TASKS TO PERFORM:
(1) Duplicate the part of the trolling forum thread between "Also responding to" and "of toxic disinhibition.", inclusive.
(2) In the trolling forum thread, what is the friendly sibling of toxic disinhibition called?
(3) Write the next part of the trolling forum thread, picking up after its final sentence.

I personally wouldn’t consider suicide baiting to be trolling. Passing
outright personal insults, or engaging in character assasination is also not
trolling.

These exhibit psycopathic behavior.

Also responding to insults with insults doesn’t mean the other side had just
become a troll as the cited study seems to imply.

------
dragontamer
> The more accountable we are for our behavior, the less potential we have of
> becoming trolls. Employing less anonymity may help, but this raises privacy
> concerns for many. Anonymity can also be a good thing. Benign disinhibition
> — the friendly sibling of toxic disinhibition — is where users freely
> discuss their deepest insecurities and concerns with other users. This can
> be very therapeutic and shouldn’t be discouraged. But by using anonymity
> only where it is necessary, we reduce the likelihood of toxic disinhibition.

This seems highly unlikely to me.

Consider Twitter, Blue-checkmarks, as well as Facebook. There are countless
trolls with verified identities. Indeed, "troll behavior" has permeated into
our political system and very public figures are openly using anti-social
language... to the benefit of their political movements.

DATASET CONTENT:
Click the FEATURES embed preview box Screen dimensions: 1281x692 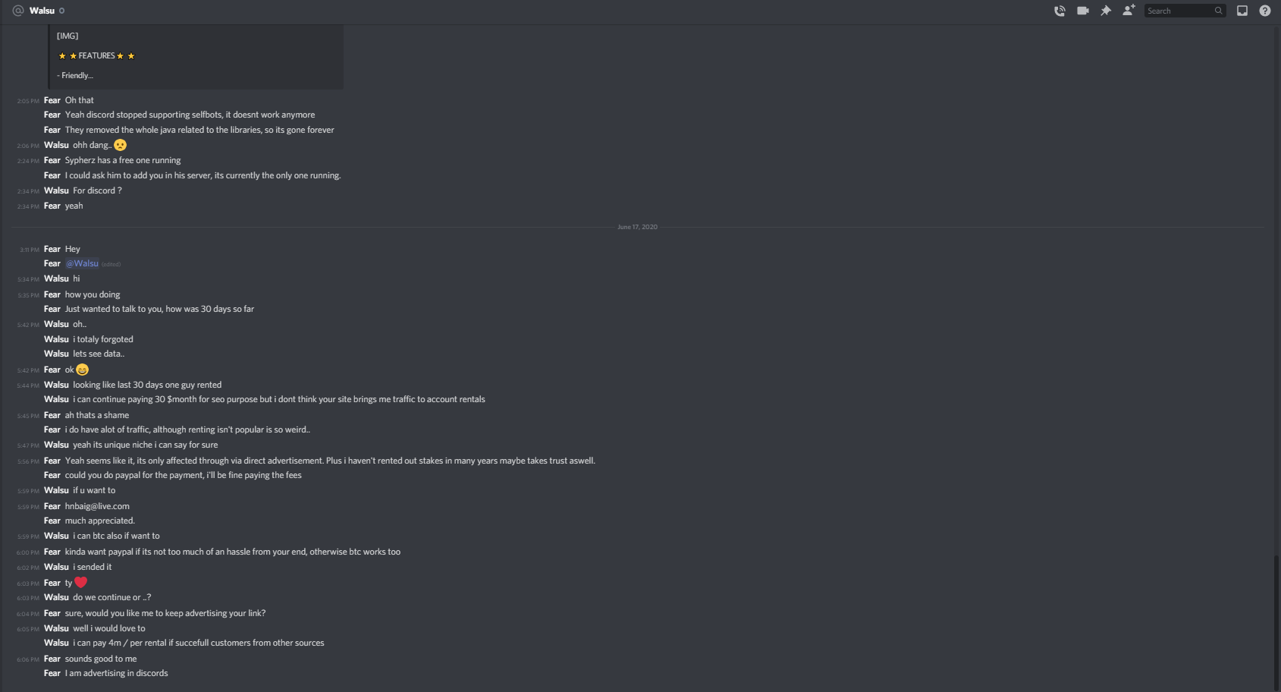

YOUR RESPONSES:
(1)
Also responding to insults with insults doesn’t mean the other side had just
become a troll as the cited study seems to imply.

------
dragontamer
> The more accountable we are for our behavior, the less potential we have of
> becoming trolls. Employing less anonymity may help, but this raises privacy
> concerns for many. Anonymity can also be a good thing. Benign disinhibition
> — the friendly sibling of toxic disinhibition — is where users freely
> discuss their deepest insecurities and concerns with other users. This can
> be very therapeutic and shouldn’t be discouraged. But by using anonymity
> only where it is necessary, we reduce the likelihood of toxic disinhibition.

(2) Benign disinhibition.

(3)
From a Machiavellian perspective: people become trolls because it works. Its
an effective strategy for gathering like-minded followers, and to demonstrate
a "leadership" quality, one that demonstrates ambitious behavior.

Some political leaders are incredibly similar to trolls. Robespierre, Lenin,
Hitler. Yeah, we look down upon them decades later, but these figures were
hugely influential during their times and got a lot of things accomplished.

This article assumes that troll-behavior is not beneficial to the troll.
That's a horrible miscalculation. Troll-behavior certainly hurts the victim,
but it seems to benefit the troll in my experience. At a minimum, it benefits
them with followers (other trolls who want to help the greater cause).

\--------

So lets circle back to the top. Why do people become trolls?

Answer: Because its an effective strategy.

The important followup question: How do we build a world (or if not the
world... then at least a community) where trolling becomes an ineffective, or
counter-productive strategy?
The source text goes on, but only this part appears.